Kagglers versus experts

Over on the Kaggle discussion board, Jeff made a few really interesting posts. In one, he compared how the approximately 250 Kaggle teams fared, as far as pick percentage, relative to a set of more than 60 national experts.

(1) How accurate were the winner’s predictions?

The simplest way to measure the accuracy of basketball game predictions is to calculate the percentage of winners correctly predicted. In general anything over 70% is pretty good, especially this year when there were many upsets. To get a general sense, I looked at the pre-tournament rankings from 60+ different “experts” – organizations or individuals who publish weekly top-to-bottom rankings for all 351 Division-I teams. By seeing who they had ranked better in each of the 63 tournament games, I could then determine how many of the games those rankings would correctly project. Note that I found these using Kenneth Massey’s “College Basketball Ranking Composite” page.

Out of 60+ experts, only two of them correctly predicted 70% or more of the tournament games – two organizations (the Dunkel Index and UPS Team Performance) both predicted 45 out of 63 games correctly, a 71% rate.
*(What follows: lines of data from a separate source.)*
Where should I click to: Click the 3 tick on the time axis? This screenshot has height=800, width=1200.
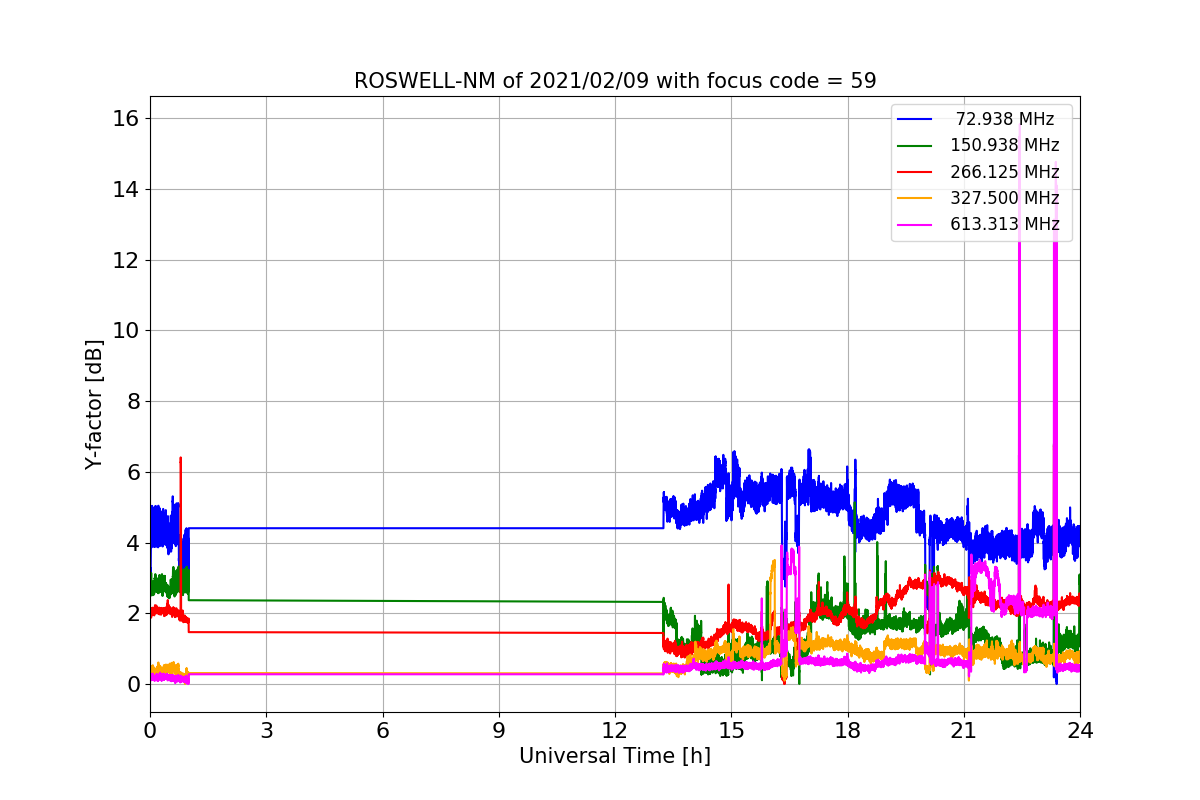click(x=266, y=730)
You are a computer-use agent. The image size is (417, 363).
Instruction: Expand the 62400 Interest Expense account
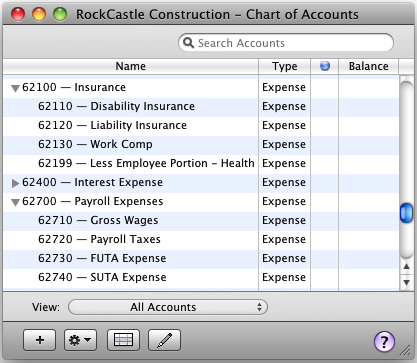[15, 183]
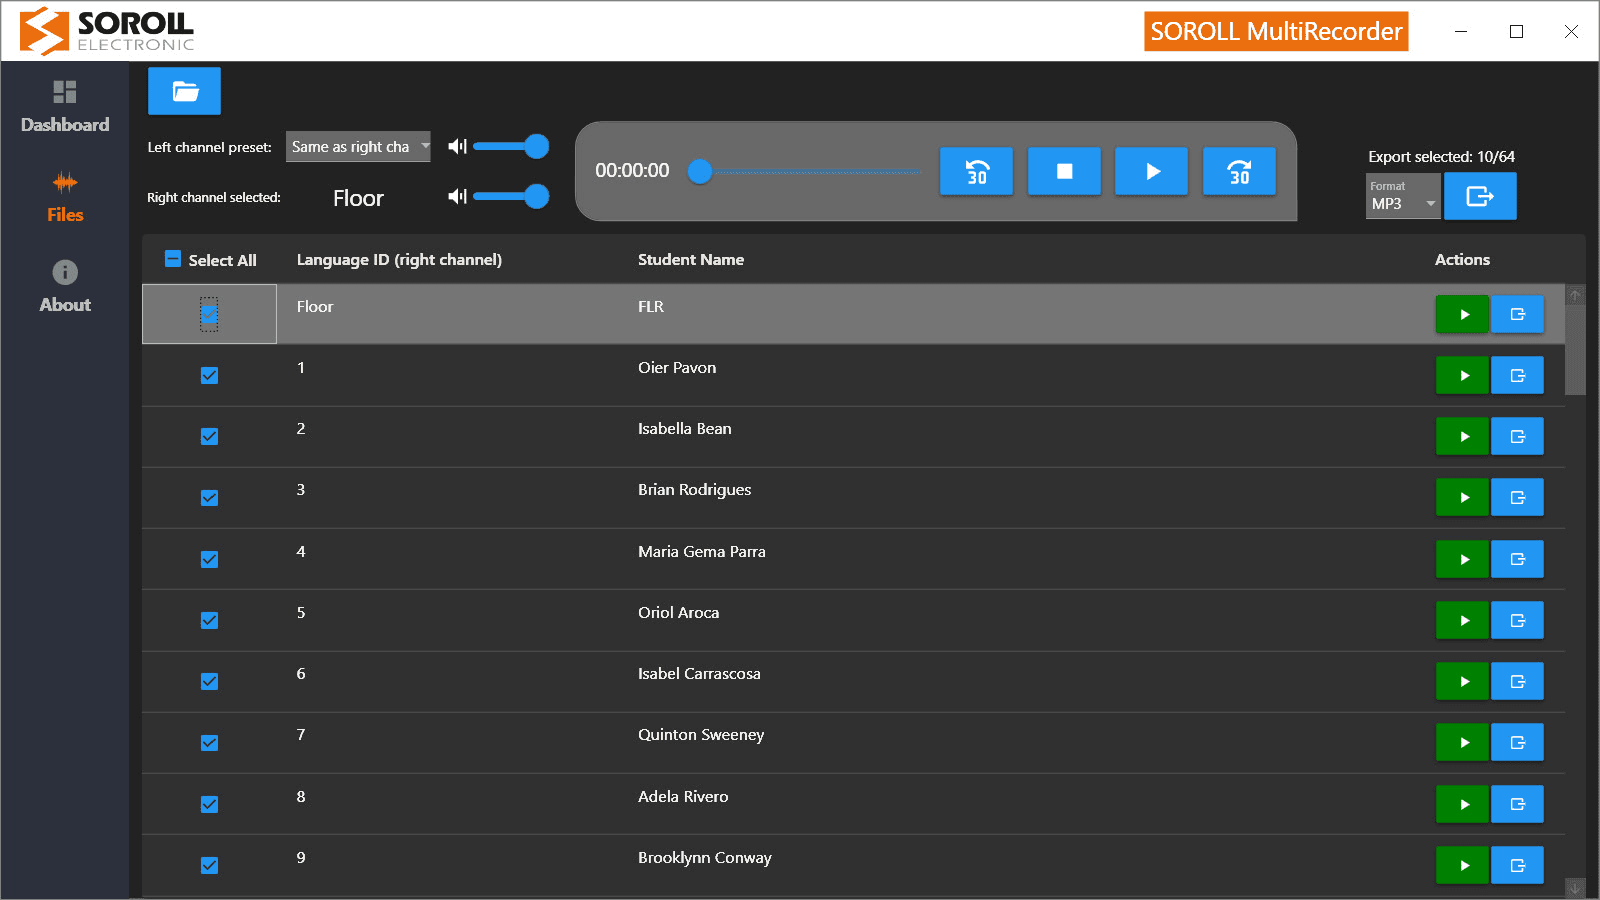This screenshot has width=1600, height=900.
Task: Open the About section
Action: pos(65,287)
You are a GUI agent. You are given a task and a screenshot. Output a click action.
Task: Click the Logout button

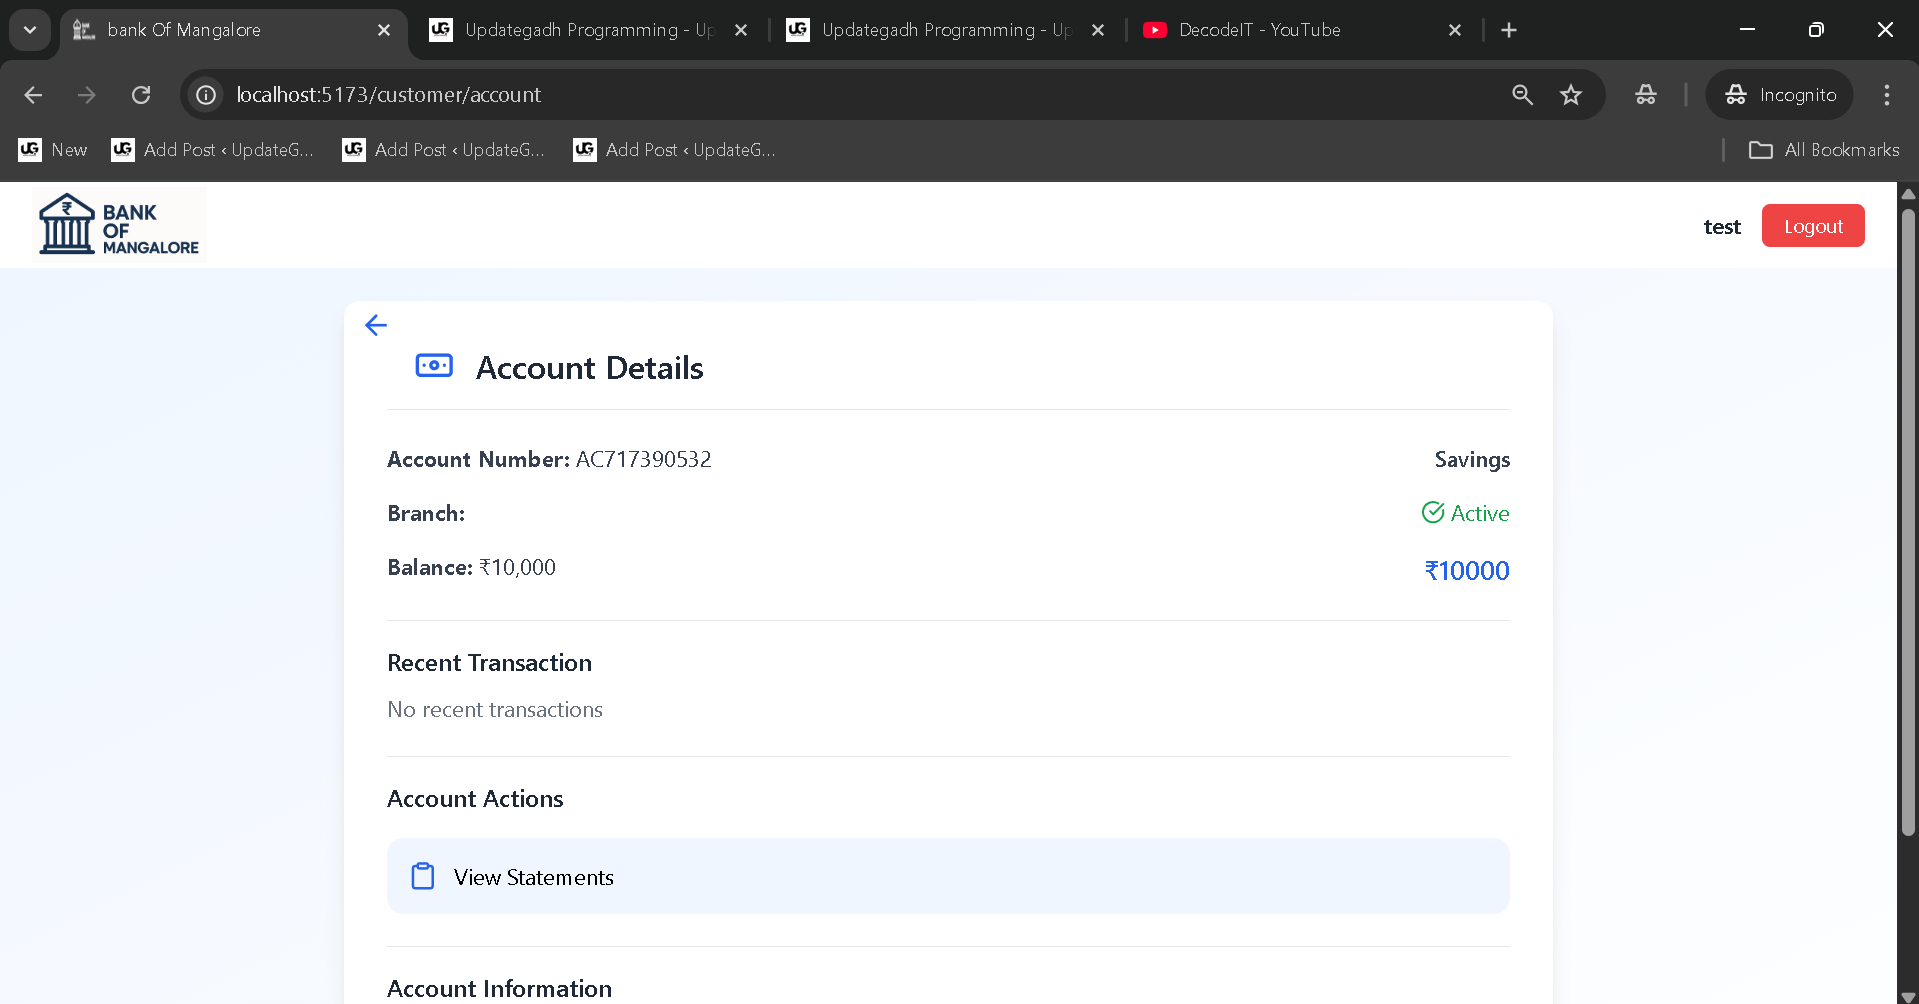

On the other hand, there were 26 Kaggle teams that predicted 70% or more games correctly, led by Siddharth Chandrakant, who picked 48 correctly (a 76% rate), and three different teams (KUL_Pandabär, jostheim, and Jason_ATX) who picked 47 (a 75% rate), and four other teams (One shining MGF, mm2012mm, Fomalhaut, and jitans), who each picked 46 (a 73% rate), all superior to any of the 60+ experts.

Looks like the Kagglers were onto something.